# Tivo app on Nexus player?



## 5tevie (Aug 27, 2009)

Hi,

Does anyone have experience sideloading/using the Tivo app on the Nexus player? I just got the Tivo Roamio Pro and assumed the app would work on all android devices including Nexus player. I can install it directly from the Play store on phone and tablet but not on Nexus player. Any experience getting it to work on Nexus player would be much appreciated. The only reason I would like to use it is to stream recordings on my bedroom tv. Tnx, Steve


----------



## ericdkirk (Oct 9, 2014)

About 2 weeks ago I tried every tivo app i could find both from the play store and Amazon, and all of them wanted to be in portrait mode and would never sign in, always an error. I have not been able to try the tivo beta from the Amazon store as I don't have a fire tv but it might not work without the amazon framework. 
I think I got signed in once but with a mouse could not click the menu icon in the upper left.

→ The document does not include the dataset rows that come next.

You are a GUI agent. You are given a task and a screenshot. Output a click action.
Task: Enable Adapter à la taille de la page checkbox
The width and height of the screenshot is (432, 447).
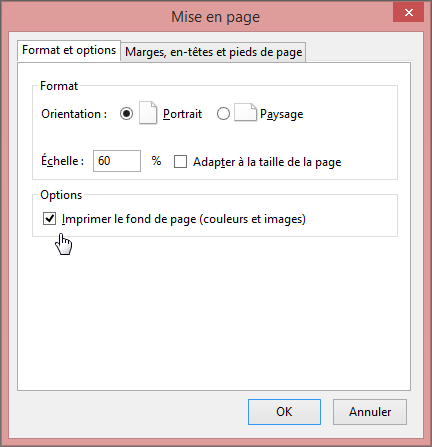pyautogui.click(x=180, y=162)
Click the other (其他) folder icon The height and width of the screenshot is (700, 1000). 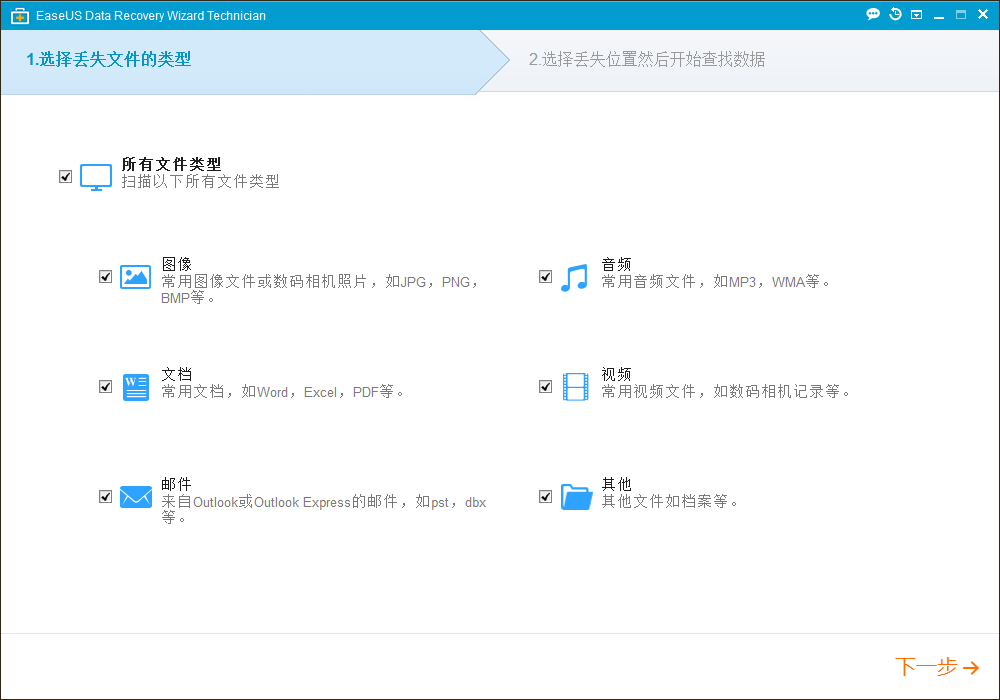[576, 497]
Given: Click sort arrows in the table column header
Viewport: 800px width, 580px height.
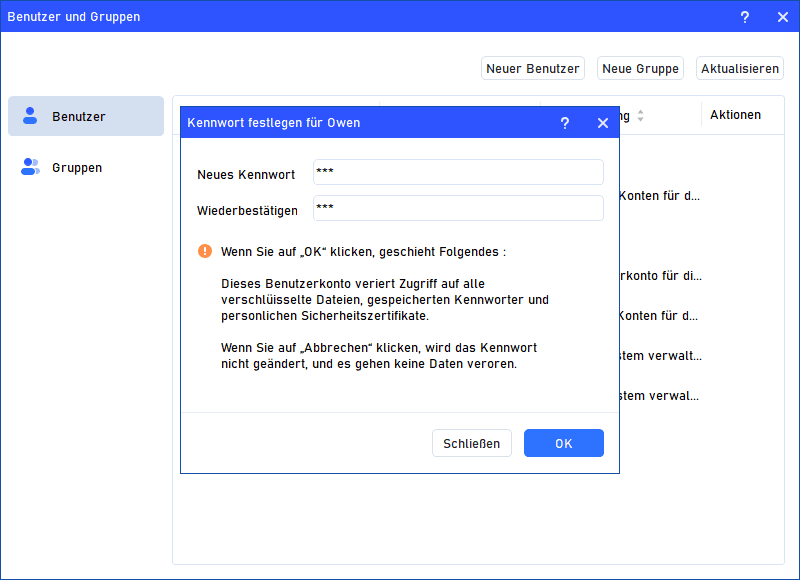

On a side note if you have a computer that is always on, you can use the plex tivo plugin to add your tivo content to the plex server and watch it that way. With the plex app on the nexus, that is.


----------



## jrtroo (Feb 4, 2008)

Try side-loading it. That is NOT a tablet or phone, and sideloading was the only way (previously) to get it on an Amazon fire. You would probably need a tablet app to control the cursor when sideloading.

You have several options including a pc browser, TiVo mini, or amazon fire tv.


----------



## ericdkirk (Oct 9, 2014)

I just loaded the working one off my tablet, and it is the same as before, shows up like a phone even though it came off a table. Also cant get past the "What to watch" screen even the 2 current recordings at the bottom only give a blank screen when you try to watch.
version 3.1.0-841080
still there is no way to interact with the menu button at the top left.

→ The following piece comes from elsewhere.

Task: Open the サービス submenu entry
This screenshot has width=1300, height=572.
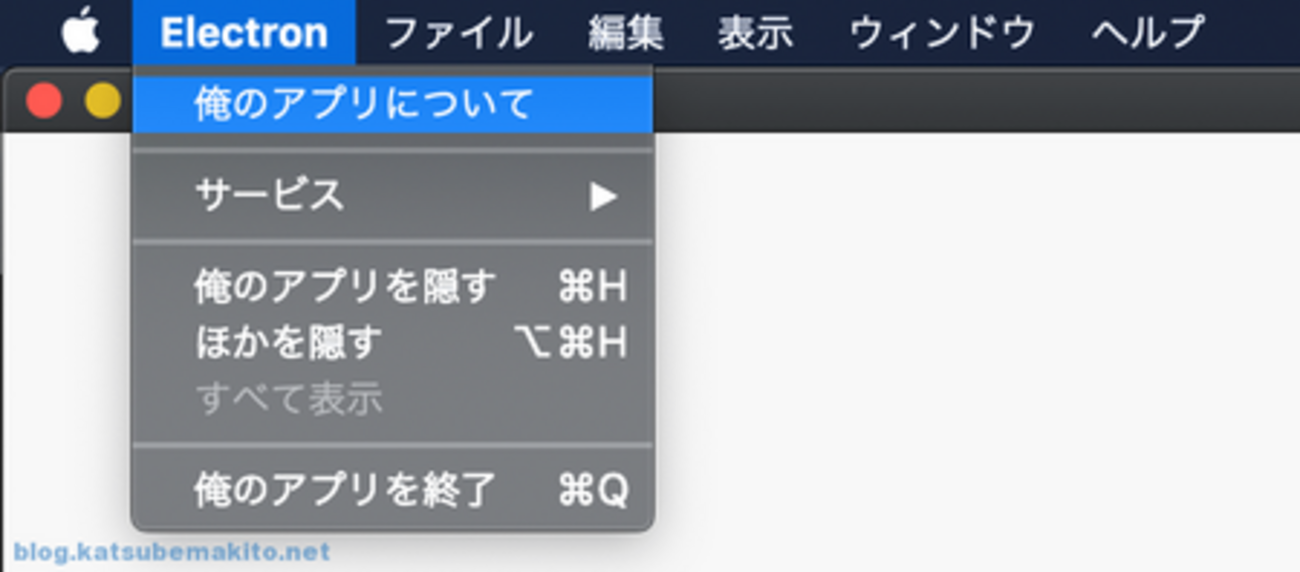Action: point(393,195)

If someone with a firetv could grab the Tivo Beta apk we could try it on the nexus as well.


----------



## mcsparklenuts (May 17, 2016)

ericdkirk said:


> If someone with a firetv could grab the Tivo Beta apk we could try it on the nexus as well.

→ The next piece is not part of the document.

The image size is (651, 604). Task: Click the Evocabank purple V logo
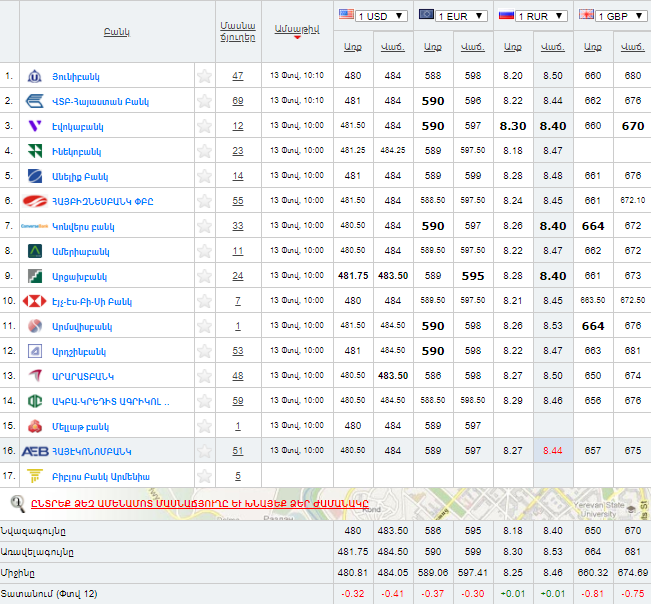click(34, 126)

I pulled the apk from my Fire TV and loaded it onto my Nexus Player. The app launches, signs in, and shows recordings, but if you attempt to play any recordings, the app presents you with an error "Streaming is not supported on your device Error code:E=54 V=-1".

Curiously, even though my TiVo Stream is activated and opted-in for out-of-home streaming, when the app got to the My Shows screen, it told me there was a streaming device available on my network and asked if I wanted to activate it. I got the error regardless of whether or not I opted to do the activation again.

Also of note, the Menu option on the My Shows screen requires you to press the hamburger button on the Fire TV remote. This button is not present on the Nexus Player remote, and using a bluetooth mouse did not work, probably because the menu is not an on-screen button.

So all told, it was a waste of time, but hopefully someone else finds this information useful.


----------



## saeba (Oct 12, 2004)

I wasn't able to get any version of the TiVo app to work on the Nexus Player; however, TiVo-com.tivophone.android-16709-v3.1.0-841080.apk does work on the Shield TV, but later versions do not.

When I asked TiVo about, they stated they weren't currently supporting Android TV :-(.


----------